Pit Schultz: Europe is not a Data Grossraum

Europe is Not a Data Grossraum by Pit Schultz (@pitsch)

Apart from outdated spatial metaphors, the sectorization of data economies points to the risk of the emergence of monopoly platforms. There is a danger of  “natural” sectorwize monopolies, which, thanks to telecommunication-driven 5G infrastructure (EdgeML, IoT), allows vertical integration and the centralization of value chains, bypassing the principles of net neutrality.

Instead of coordinating research and development, much redundancy in competition is created. A consistent renewal of Open Data guidelines in the area of algorithms, data structures, training data and publications is necessary, which learns from past mistakes. New suitable licensing models have been developed which help to prevent it being possible to create a direct data pipeline, e.g. from Wikidata to the Google Knowledge Graph, without any financial compensation. Anyway – where is the mention of Wikipedia as a European cost-effective counter model to Silicon Valley, with Diderot and d’Alembert in uncharted digital territory? The European Bertelsmann search engine and the digital library have all but disappeared into the Babylonian metadata jungle.

Data is the oil of the 21st century only in so far as it is better not to base an economy on it without being prepared for unpleasant side effects. The many cases of scraping, as well as the problem of patent trolls, show that today’s copyright law with absurdities such as ancillary copyright blocks all digital development. Only a radical open source and open standard strategy in the field of machine learning can give Europe a unique selling point. To understand data economics as a “win-win marketplace”, however, would be a mistake, because platform economics tends to be “The-Winner-Takes-it-all”. Amazon evaluates data internally to optimize brick & mortar logistics. Google makes its money not by selling data but by advertising, etc. etc. If data sales occur, as recently with Avast, then this is usually ethically questionable. What you can sell are complex machine learning-supported services or rather entire environments in which processes (constraints) can be abstracted and logistically optimized (such as the German enterprise resource planning software company SAP).
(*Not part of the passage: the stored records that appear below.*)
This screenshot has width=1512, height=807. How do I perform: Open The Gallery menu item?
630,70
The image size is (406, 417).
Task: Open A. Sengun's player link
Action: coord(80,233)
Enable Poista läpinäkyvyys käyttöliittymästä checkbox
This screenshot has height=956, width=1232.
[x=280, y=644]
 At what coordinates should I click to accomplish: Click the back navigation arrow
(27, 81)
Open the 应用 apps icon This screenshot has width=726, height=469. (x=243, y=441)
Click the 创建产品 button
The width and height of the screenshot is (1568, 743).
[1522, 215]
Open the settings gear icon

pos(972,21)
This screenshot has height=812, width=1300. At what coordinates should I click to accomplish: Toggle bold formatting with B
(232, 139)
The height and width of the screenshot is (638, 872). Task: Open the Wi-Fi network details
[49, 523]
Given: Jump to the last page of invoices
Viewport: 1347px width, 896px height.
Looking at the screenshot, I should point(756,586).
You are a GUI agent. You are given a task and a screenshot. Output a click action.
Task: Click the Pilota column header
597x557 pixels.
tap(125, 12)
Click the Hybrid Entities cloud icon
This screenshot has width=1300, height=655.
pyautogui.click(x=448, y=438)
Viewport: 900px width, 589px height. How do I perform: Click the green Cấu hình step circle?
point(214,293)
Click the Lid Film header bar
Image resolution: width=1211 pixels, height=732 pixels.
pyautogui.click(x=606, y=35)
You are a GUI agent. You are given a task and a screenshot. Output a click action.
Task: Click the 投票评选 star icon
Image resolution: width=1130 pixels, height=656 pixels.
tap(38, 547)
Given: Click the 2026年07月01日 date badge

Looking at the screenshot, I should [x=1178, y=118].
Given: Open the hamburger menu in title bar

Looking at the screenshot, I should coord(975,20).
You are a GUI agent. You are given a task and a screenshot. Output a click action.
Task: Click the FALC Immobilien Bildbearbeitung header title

The recently published EU policy paper A European Strategy for Data reads like a clueless manifesto. Not even the distinction between AI (AGI) and machine learning is made here, and generalities regarding image recognition and bias are served in a public-friendly way. Instead of questioning the ethics of the traditional concepts of ownership in the digital world, references are made to the protection of privacy. As you can imagine, private data sets are irrelevant for most training models (e.g. translation software such as deepl, used here). Somewhere in the margins, it is pointed out that reproducibility should be a criterion, which is equivalent to the disclosure of training data.

Rather than further promoting the spreadsheet mentality, buzzword/bullshit bingo and McKinseyfication of European digital policy, it’s time to identify the structural principles that distinguish, and have made digital networks successful, compared to industrial and financial neo-liberal economic models. For example, there is no classic economic parameterization within source code production, the cyclical, iterative ‘agile’ management, but also the barter agreements of Internet providers, as well as the absence of a money economy within transnational platform monopolies.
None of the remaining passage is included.